Kendell Christiansen will head New Yorkers for Responsible Waste Management.

January 9, 2017
Waste Today Staff
Legislation & Regulations Municipal / IC&I Personnel

New York City-based New Yorkers for Responsible Waste Management (NYRWM) has announced the appointment of Kendall Christiansen as its executive director.

 

Ben Velocci, president of NYRWM and principal of Bronx, New York-based Avid Carting, says, “NYRWM is delighted to have Kendall as our first executive director. His local and national experience, knowledge, perspective and reputation in our field is unique and will expand the local waste management industry’s ability to be well-represented in the public dialogue over how this vital system should be organized in the 21st century.”

 

NYRWM’s member companies are engaged in collecting, processing and managing solid waste, recyclables, organics and other materials generated by New York City’s commercial, institutional and industrial sectors.

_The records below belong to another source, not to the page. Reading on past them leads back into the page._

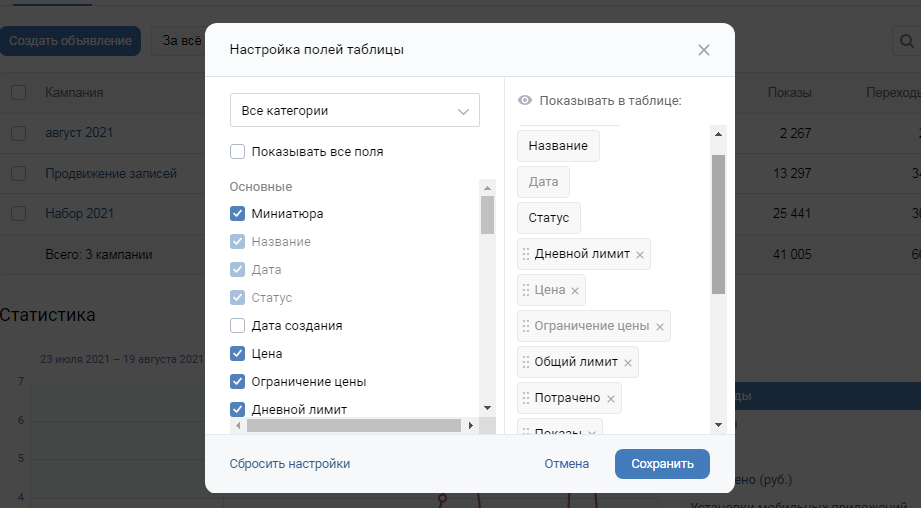921x508 pixels.
Task: Enable the Показывать все поля checkbox
Action: [237, 152]
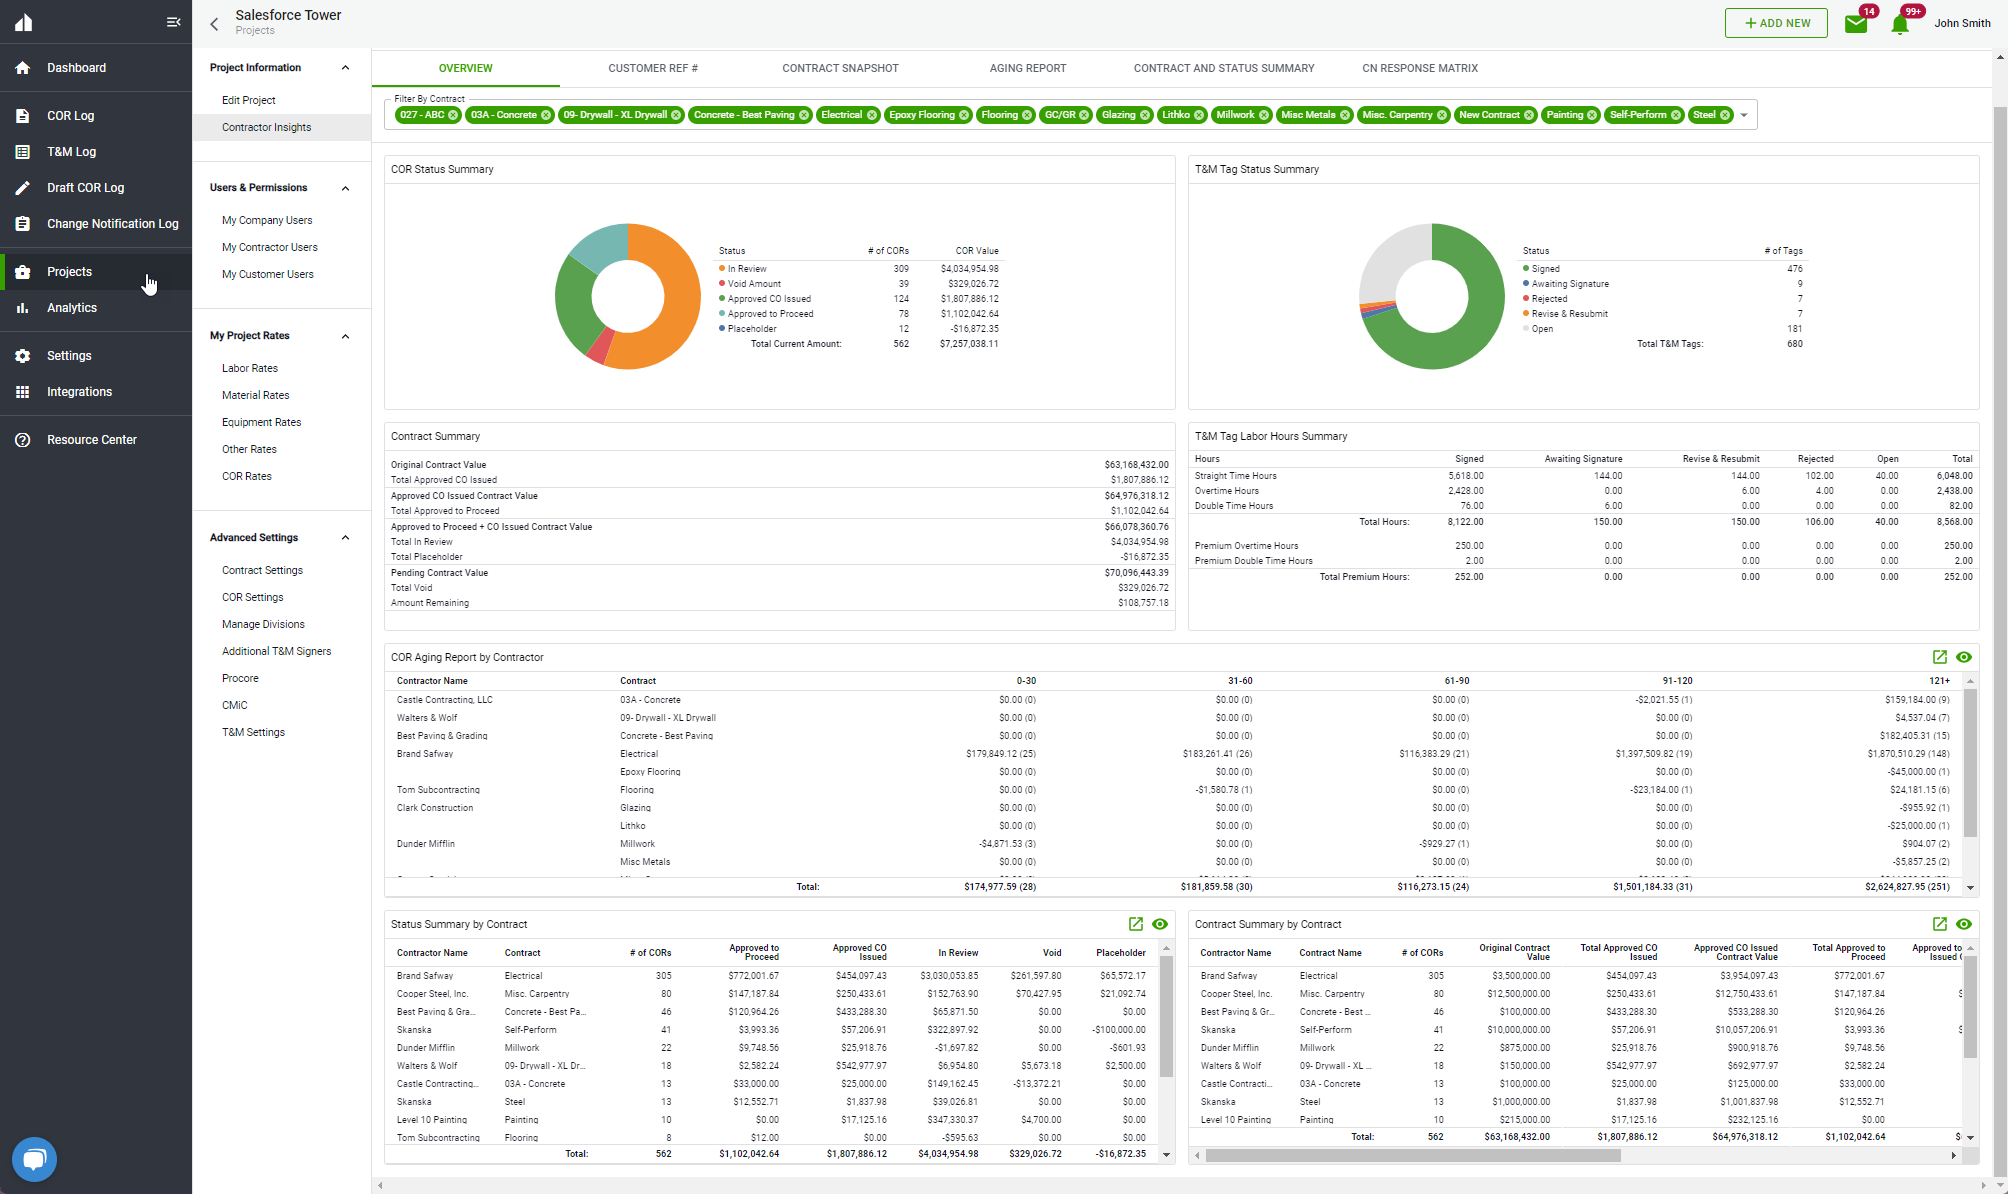Hide the Status Summary by Contract panel
This screenshot has height=1194, width=2008.
point(1160,923)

They also process and manage some of what is collected by the Department of Sanitation (DSNY).

 

Organized in 2016, the primary focus of NYRWM is to address the city’s proposed plan to restructure the commercial waste industry into zones to be serviced by a single company, a concept known as franchising.

 

DSNY estimates it could take six or more years to plan and implement a new structure, which effectively freezes the status quo in place at a time when NYRWM says the industry is working cooperatively with the city to increase recycling rates and initiate the diversion of organics.

 

Since adoption of the Trade Waste Act in 1996, the industry has been regulated by the Business Integrity Commission. The city’s long-time practice of setting rate caps has continued along with a two-year limit on contracts to enhance customer choice. In recent years, the waste industry has experienced significant consolidation, recommitted itself to safety for the public and its employees, is partnering with the city to improve commercial recycling and manage organic wastes differently, and pursuing numerous other initiatives aligned with the city’s goals, according to the NYRWM.

 

Velocci says, “As DSNY prepares to commit $8 million to study how to restructure waste management services, NYRWM is poised to present its ideas on how the city’s goals can be achieved without disrupting an entire industry, jeopardizing family-owned small businesses, threatening the livelihoods of hundreds of workers, and inevitably raising costs for our customers.”

 

The new Executive Director Christiansen comments, “I am honored to join NYRWM at this critical juncture in municipal policy discussions regarding the future of this essential industry. The administration’s stated intention of restructuring the existing competitive open-market system in search of uncertain benefits is already stifling investment, innovation and normal industry consolidation. New York’s 108,000 commercial businesses currently enjoy considerable choice and the benefits of competition among providers which generate better service and lower costs.”

 

Velocci adds, “Until now the benefits of customer choice and competition have vastly outweighed truck-related considerations, especially since private-sector waste collection trucks are less than one percent of citywide truck traffic, operate almost entirely at night when there is less traffic, and steadily becoming cleaner and safer.”

 

Christiansen previously served as manager of the New York City Chapter of the National Waste and Recycling Association. Since launching Gaia Strategies as a consulting practice in 1992, he has worked with companies in the field locally, nationally and in Canada.